ハドノキ Oreocnide pedunculata (Shirai) Masamune は、イラクサ科の樹木の一つ。ヤナギイチゴに少し似ていて白い果実を付ける。
常緑性の小高木[1]。高さは4-5mに達する。枝には短い伏毛がある。樹皮は赤褐色になる[2]。葉は長楕円状披針形で長さ5-15cm、幅は2-4cmで、1-3cmの短い葉柄がある。葉身は先端が尖り、基部は鈍形または広いくさび形、つまりやや丸みを帯び、縁には鈍い鋸歯が並ぶ。葉の両面は無毛、または短い伏毛が並ぶ。葉柄は普通赤みを帯びる。
花は2-4月に咲く。雌雄異株であり、雄花雌花いずれも団集花序をなす。雄花の花序は長さ3-5mmの柄がある。痩果は卵形で、多肉質になった花披に合着し、長さ1.5mm。

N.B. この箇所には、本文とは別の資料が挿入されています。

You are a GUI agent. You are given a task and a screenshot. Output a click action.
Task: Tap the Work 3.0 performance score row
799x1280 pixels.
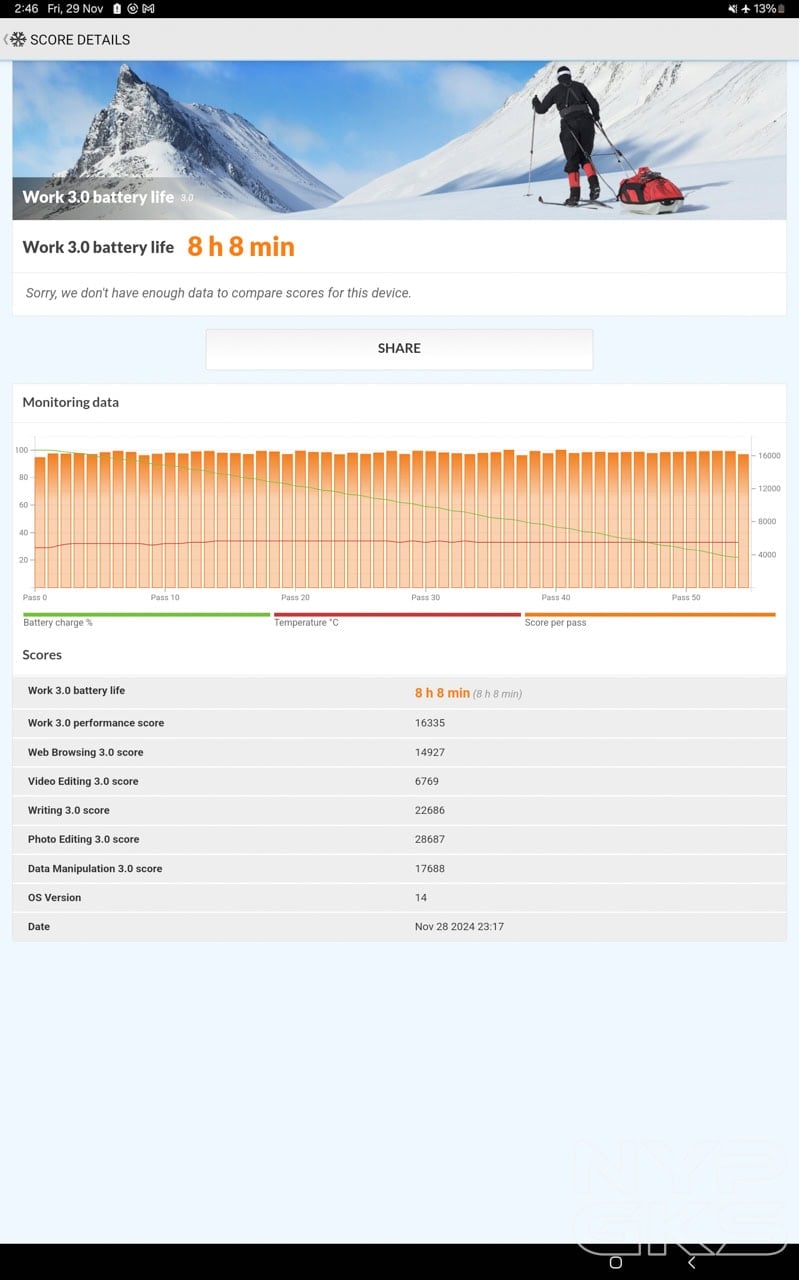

本州では伊豆半島と紀伊半島南部に、それに四国と九州南部、及び琉球列島に分布する。国外では台湾から知られる。紀伊半島では和歌山県串本町の大島にのみ見られるが、同地では珍しいものではない。二次林的な要素で、二次林や自然林の林縁などに出る。繁殖力も強い[3]。
同属ではイワガネ O. fruticosa が四国と九州から知られる。本種に似るが、葉に毛が多く、特に裏面は白い綿毛が(少なくとも当初は)密生する。
かつては牛馬の飼料に使われたことがある。近縁なヤナギイチゴは食べられるが、本種の果実は食えば食える程度で美味くないとのこと[4]。
和歌山県はこれを準絶滅危惧種としているが、解説文からは危険性は読み取れず、むしろ分布北限としての価値を認めたための指定と思われる。